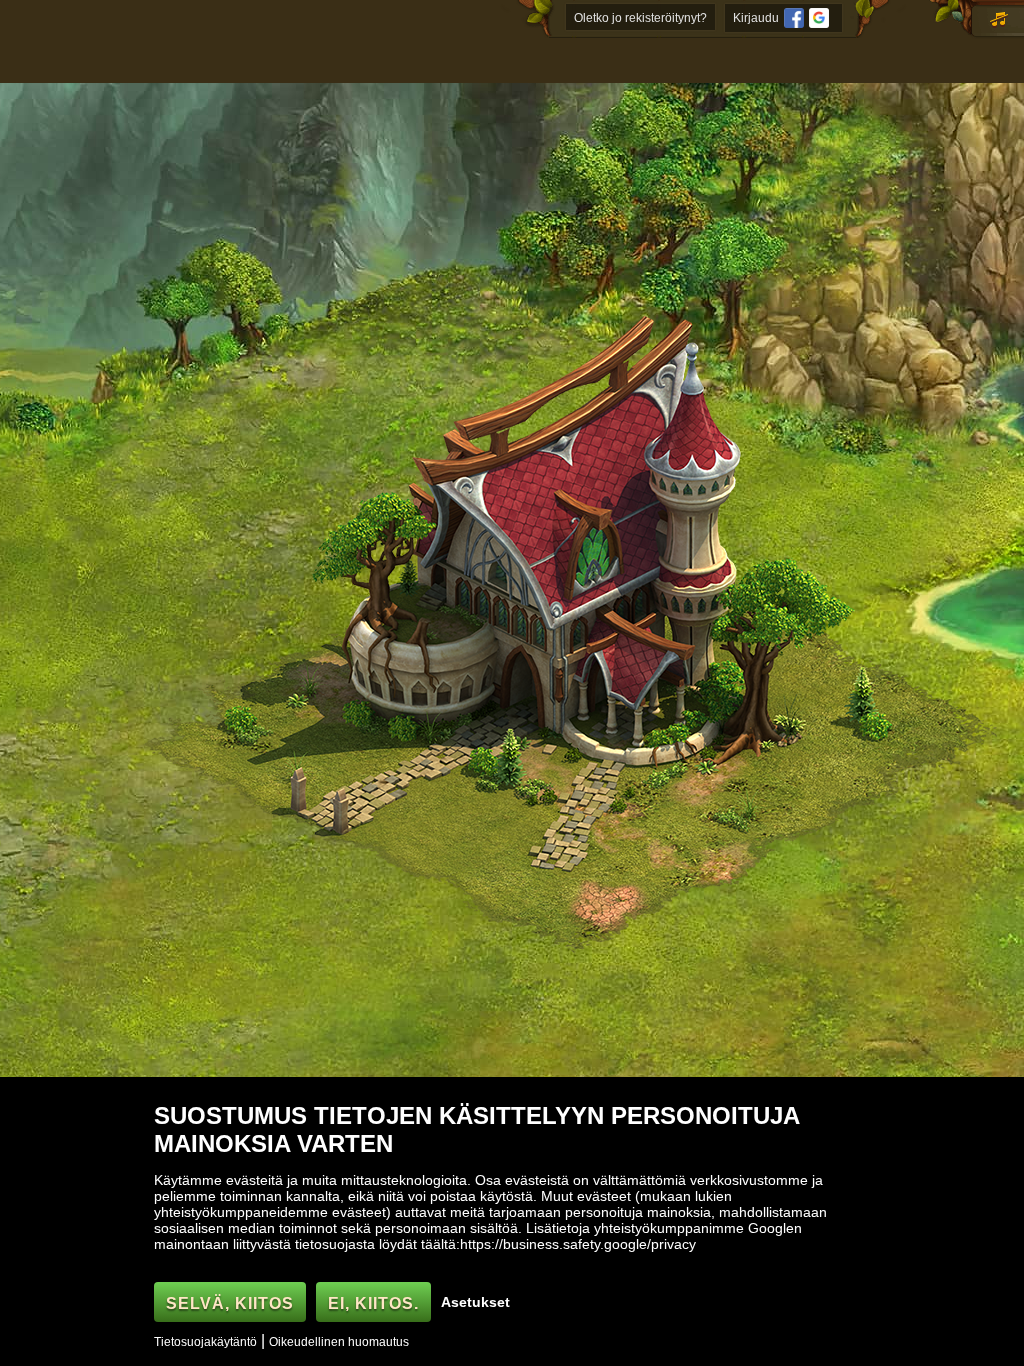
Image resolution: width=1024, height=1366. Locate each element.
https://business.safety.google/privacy (578, 1244)
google (819, 18)
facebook (794, 18)
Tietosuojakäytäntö (205, 1342)
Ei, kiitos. (373, 1303)
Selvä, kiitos (230, 1303)
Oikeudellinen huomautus (339, 1342)
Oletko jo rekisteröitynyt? (640, 18)
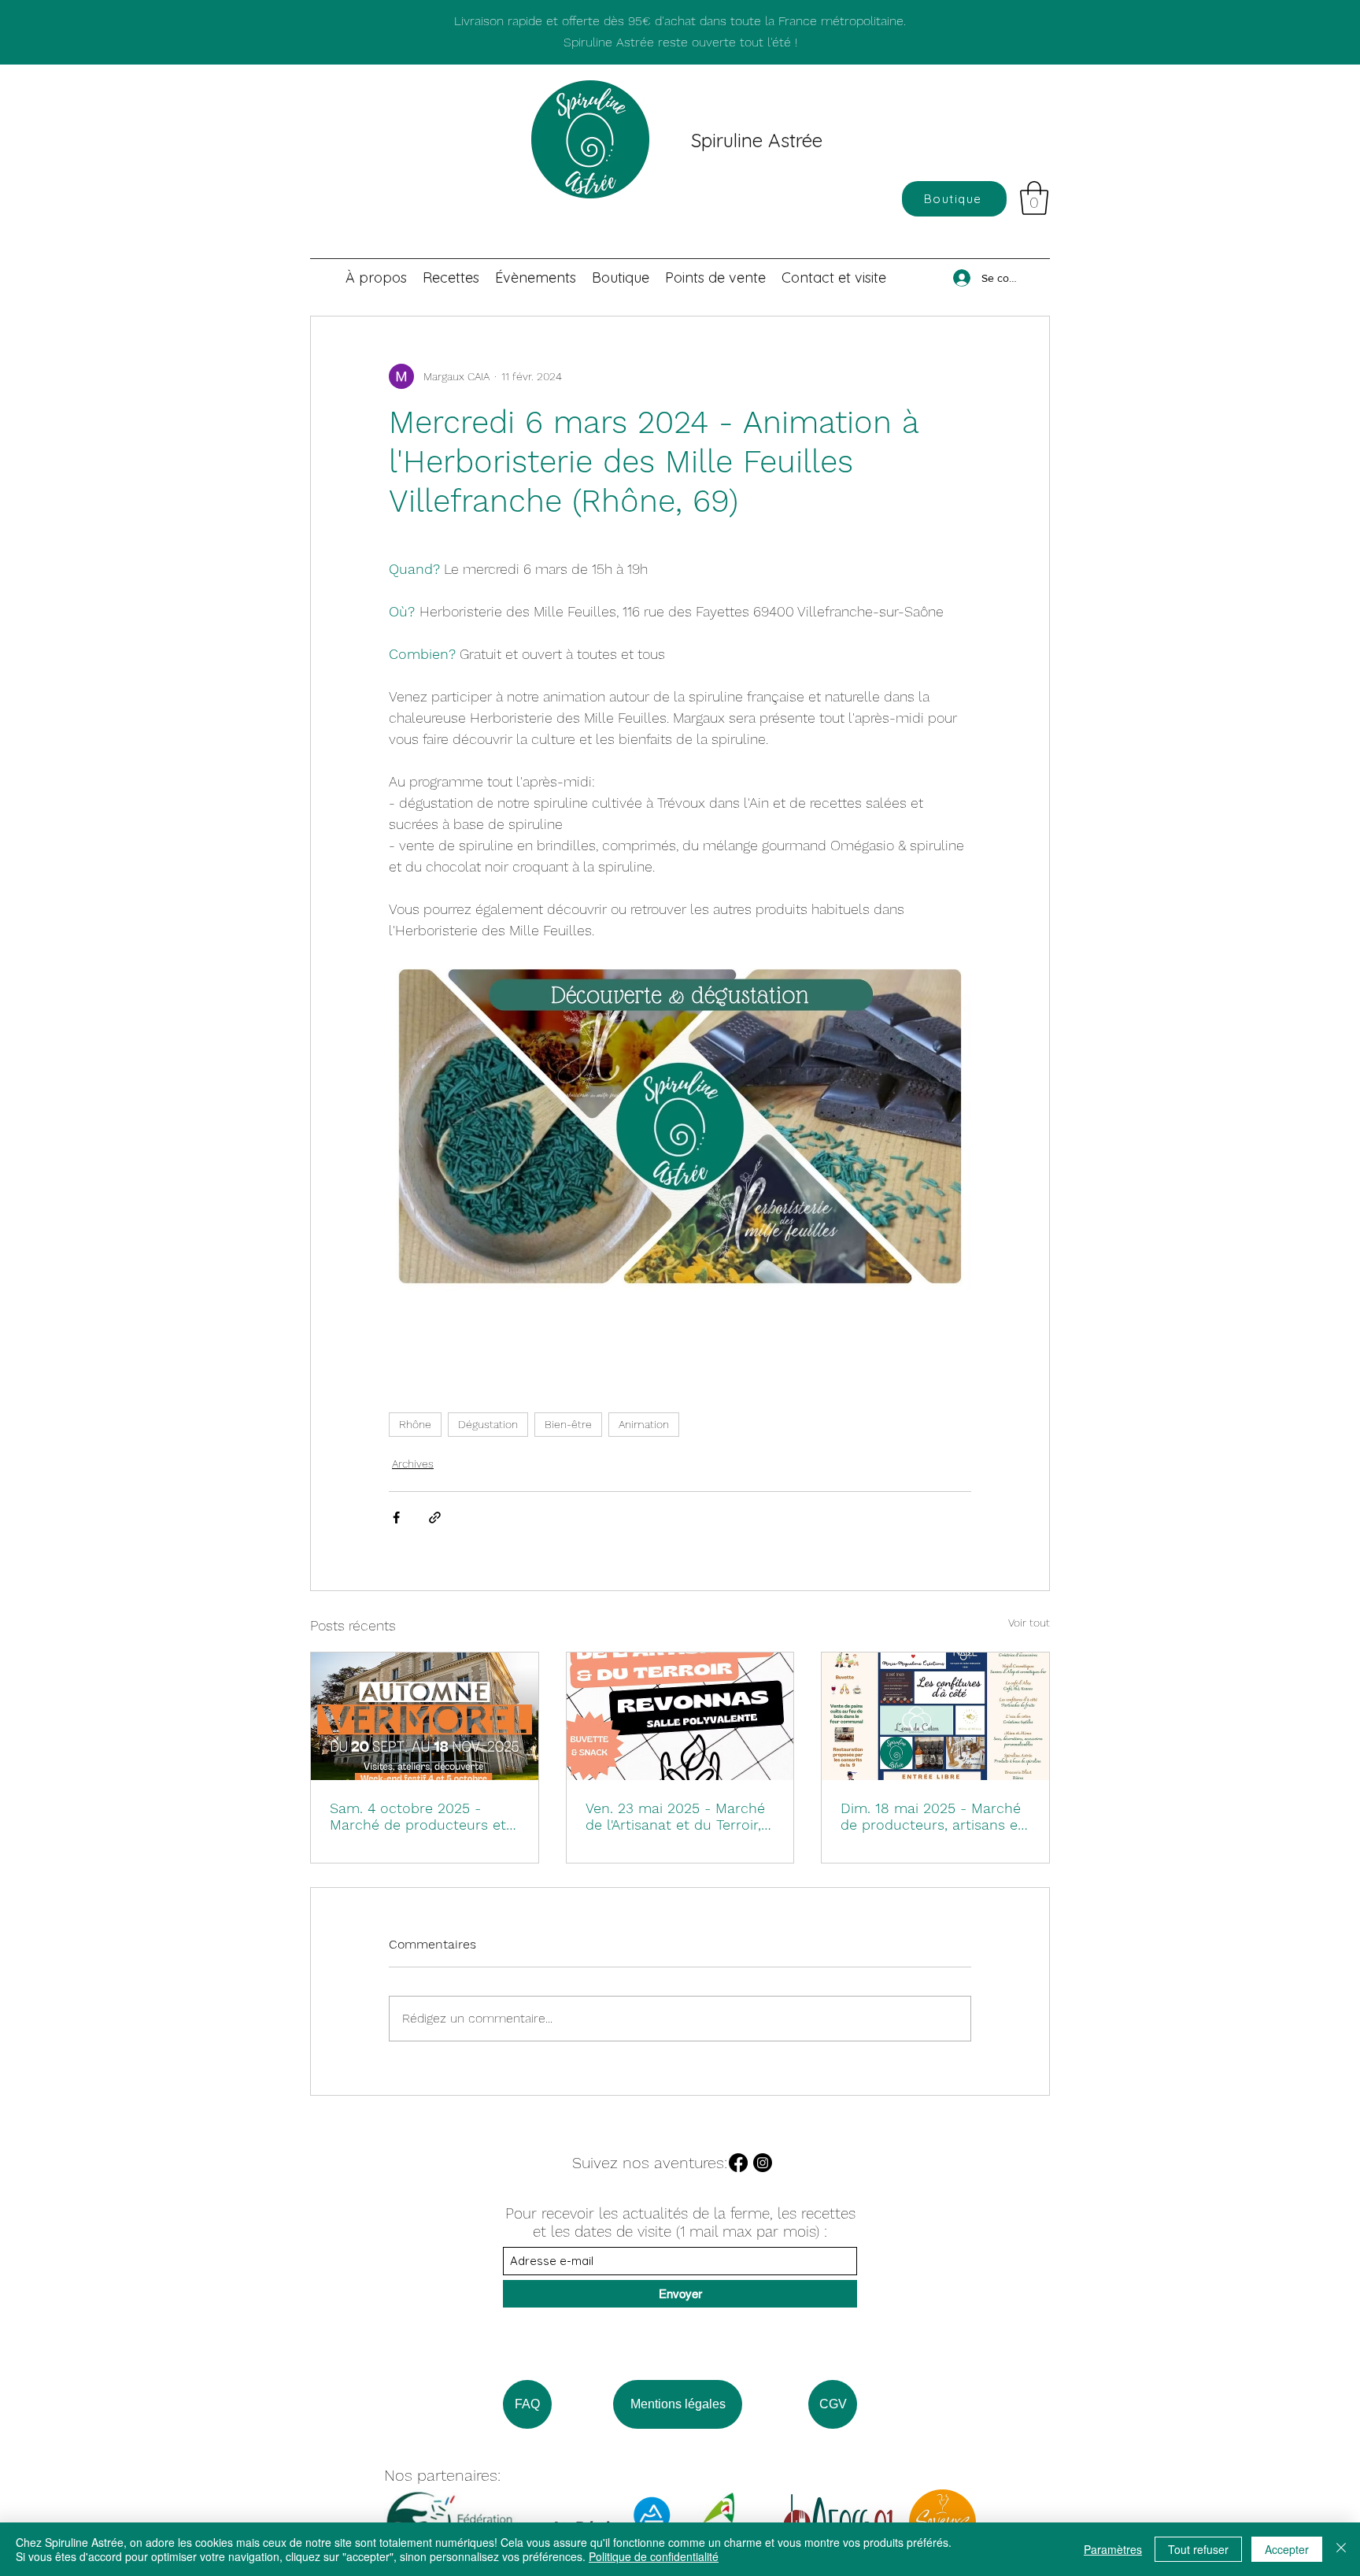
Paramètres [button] (1113, 2549)
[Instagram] (762, 2162)
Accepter (1287, 2549)
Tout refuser (1198, 2549)
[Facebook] (738, 2162)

• _INSTRUCTIONS FOR THE TASK_: Give the material again exactly as it is, but keep the pictures out.

• _ANSWER SECTION_:
Image resolution: width=1024, height=1366. Locate each element.
https://business.safety.google/privacy (578, 1244)
google (819, 18)
facebook (794, 18)
Tietosuojakäytäntö (205, 1342)
Ei, kiitos. (373, 1303)
Selvä, kiitos (230, 1303)
Oikeudellinen huomautus (339, 1342)
Oletko jo rekisteröitynyt? (640, 18)
Paramètres [button] (1113, 2549)
[Instagram] (762, 2162)
Accepter (1287, 2549)
Tout refuser (1198, 2549)
[Facebook] (738, 2162)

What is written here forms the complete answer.